'Collaboration' has reached buzzword-status in many offices today, with an increasing number of organisations pondering how to break down the knowledge silos stagnating within different departments, and boost innovation and productivity in the process.
Atlassian, the productivity and collaboration software company, today shared insights about 'open work' lifted straight from its own office playbook. Open work is an expansion of the ideology embodied in a devops approach, but reaches beyond the 'development' and 'operations' teams to encompass the whole organisation.
Speaking at the Atlassian Summit 2018 in Barcelona, Jay Simons, President at Atlassian, discussed why the imperative to adopt open working practices is stronger than ever.
"Entire industries are being upended by digital disruption," he said. "The world around us is changing too quickly for anything less than true open and fluid teamwork. And this is making many of us think about moving from a closed to open world."
"The sum of our ambition can only be realised through open collaboration and breaking down silos," he said, adding that closed systems do not prevent progress, but do make it slower and more complex.
Through the company's extensive interrogation of collaboration and productivity, it has settled on some vital concepts that power open work within its own offices, which can be applied at the individual, team and organisational levels. The first of these, is 'shared context' - "when teams are sharing information, ideas and opinions organically," according to Bek Chee, head of talent at Atlassian.
This can sometimes be challenging. "Being open means that you have to be vulnerable, you have to have the strength to withstand judgment of other people," said Chee.
But what does embracing this mean in practice? One way the company promotes shared context at the individual level is through encouraging new employees to share personal information about themselves in a blog post to be completed in the first couple of weeks after starting.

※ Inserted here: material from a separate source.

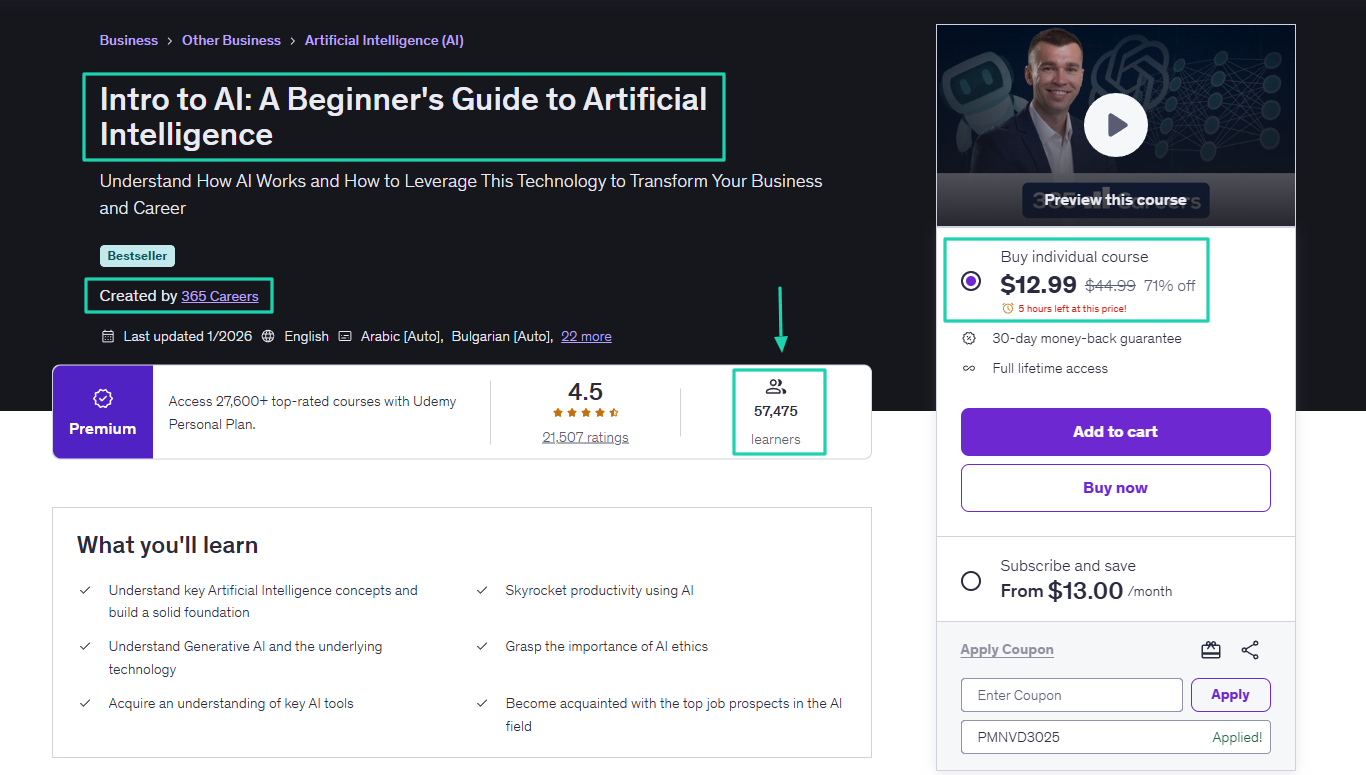Open sharing options via the share icon

tap(1250, 649)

"We ask people to open about who they are, how they work, and what matters to them," said Chee.
The benefits this provides are threefold: it allows fellow employees to learn about their new colleague, and arms them great ice breakers to strike up conversation; the team learns about their past work experience and therefore their specialisms; and lastly, it encourages the new team member to be relaxed in their identity at work.

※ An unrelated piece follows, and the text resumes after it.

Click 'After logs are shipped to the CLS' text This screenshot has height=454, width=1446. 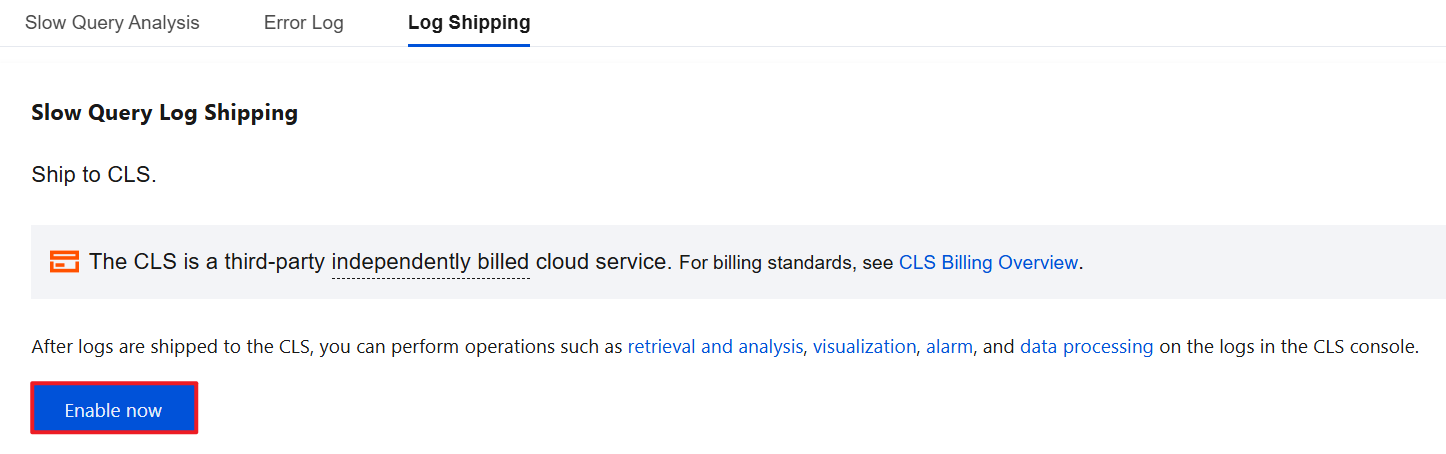172,347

"We're encouraging you to be authentically yourselves," said Chee, stating that research from the company shows these kinds of practices increase trust on the team and is associated with an increase in effectiveness.
Another way 'shared context' is applied to the company is at a team level, where lack of communication between teams in different departments caused a new idea to blossom. How to break down the walls between them? Clambakes.
Clambakes are a traditional Aussie social activity involving cooking shellfish on the beach and enjoying a couple of beers as the sun sets.
The organisation took inspiration from the concept of a clambake and applied elements of informal sharing to working life within Atlassian. This involved the teams sharing Confluence pages (collaborative software from Atlassian) arranging meetings providing the opportunity to share work-related updates, and then the ability to set up one-on-one meetings to discuss any further issues.
"People came out of these meetings feeling like they'd learned a lot, but also that they'd contributed a lot," said Molly Hellerman, head of Strategy and Programs. She reports that since then, a lot of teams have adopted the idea of a clambake and adjusted it to meet their customised needs.
Finally, at a company-wide level, shared context is provided by a central database of projects, where every project at the company involving more than two people and running for more than two weeks is visible for all other employees to see and engage with.
Flexible collaboration was also highlighted as an important aspect of creating an open workplace, defined as "a sense of fluidity between teams," by Hellerman.
But this can also apply to third parties working with the company. In the case of Atlassian, they brought this approach to how they communicated with third-party vendors.
When working with these organisations, the company had traditionally adopted a working relationship punctuated with regular 'milestone meetings'.
However, someone pointed out that this way of working meant that if there was any misalignment along the way, it would only come to light later on. Instead, they asked the third party organisations to share with them a real-time view of each project, during the 'work-in-progress' stages. "Essentially moving from a PDF world to a Confluence world," said Chee.
Although vendors required reassurance that they would not be judged on the quality of their 'in-progress' work, the shift was successful, ensuring that now everyone is always on the same page.